Running migrations will modify your database schema and data. Ensure you have backups before proceeding.

The Migration Run History section logs each run with its start time, duration, actor, and per-step results. Click Delete All Logs to clear the history. Deleting logs only removes the log entries; it does not affect the migrations or the data in your database.

Maintenance

This tab cleans up old or orphaned data to free database space and keep the platform running smoothly.

Each operation shows a preview of what will be deleted before you confirm.

Irreversible Action

Deletions on this tab permanently remove data from the database and cannot be undone.

Old Workflow Runs Cleanup

This section removes workflow runs created before a specified time period.
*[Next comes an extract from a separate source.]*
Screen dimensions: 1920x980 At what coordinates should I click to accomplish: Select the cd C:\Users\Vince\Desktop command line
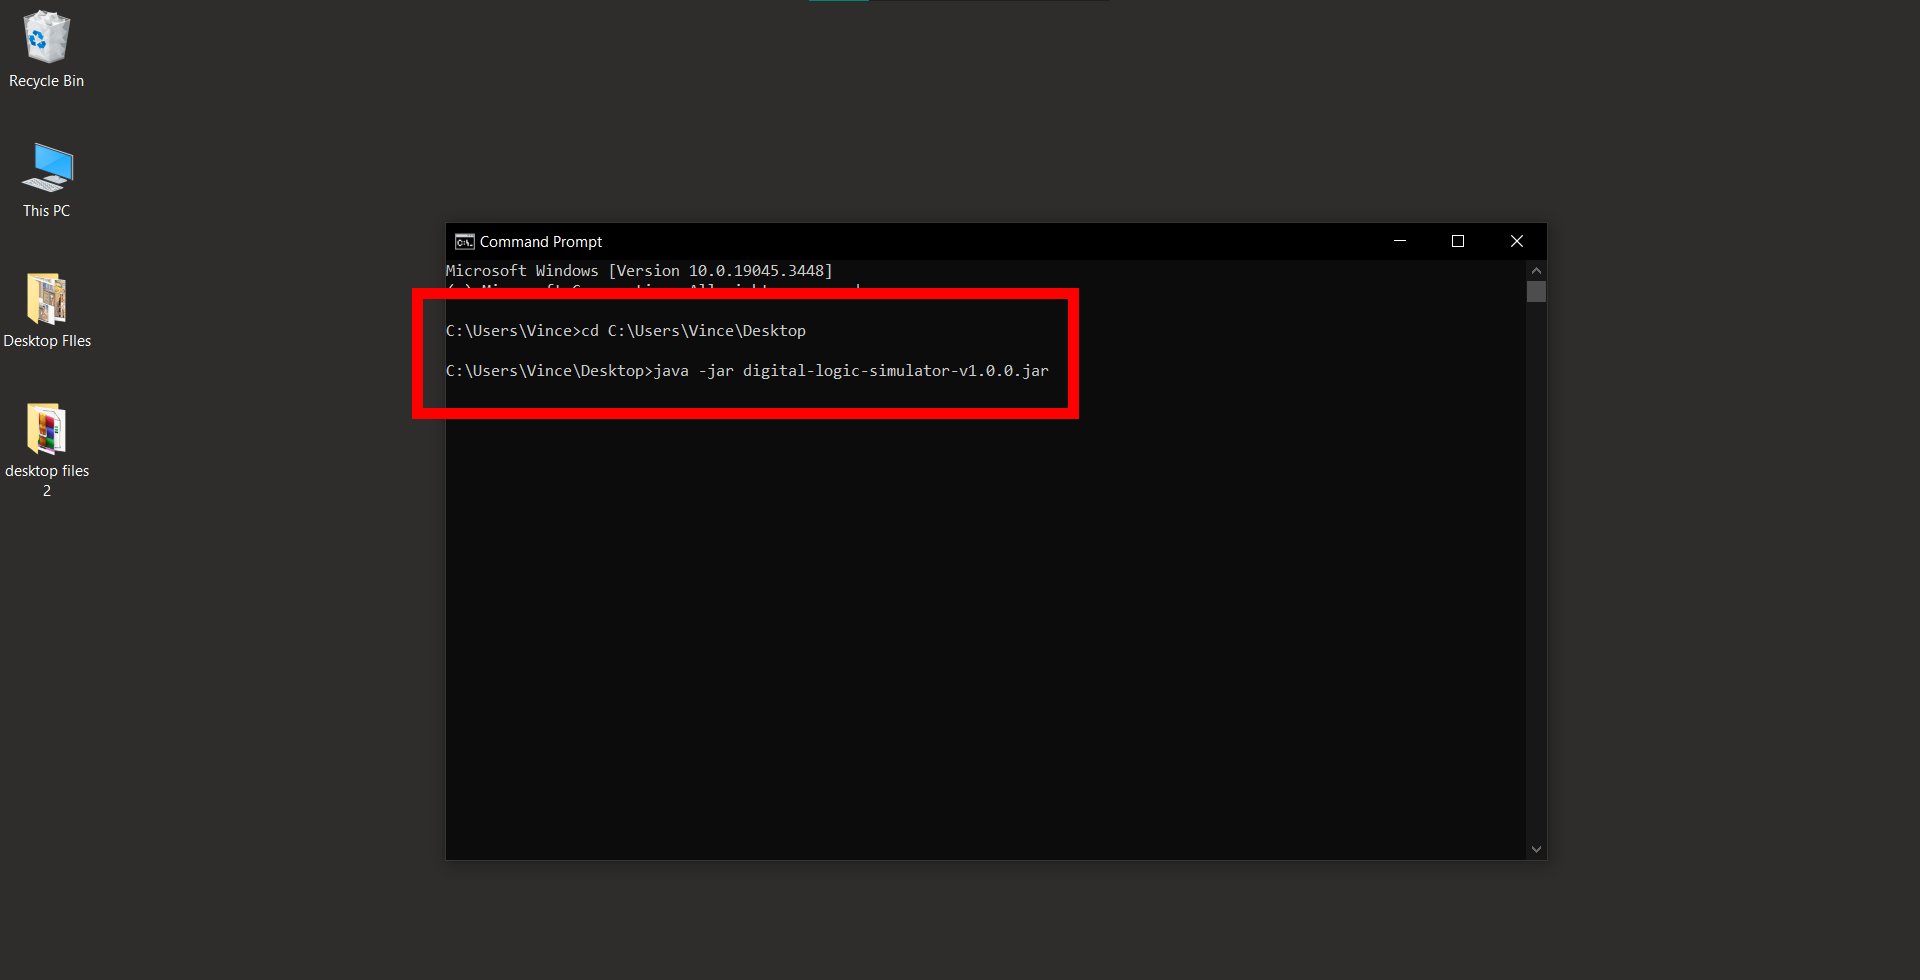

Enter a number of months in the Delete workflow runs older than field and click Preview to see how many runs will be deleted. If the preview returns results, click Delete Workflow Runs and confirm.

Orphaned Workflow Runs

This section finds workflow runs that reference non-existent users or workflows — for example, runs where the user has been deleted, or where the workflow definition no longer exists. Click Scan for Orphaned Runs to preview them, then click Delete Orphaned Runs and confirm.

Orphaned Infrastructures

This section finds infrastructure that references non-existent users — resources whose owner's account has been deleted. Click Scan for Orphaned Infra to preview them, then click Delete Orphaned Infra and confirm.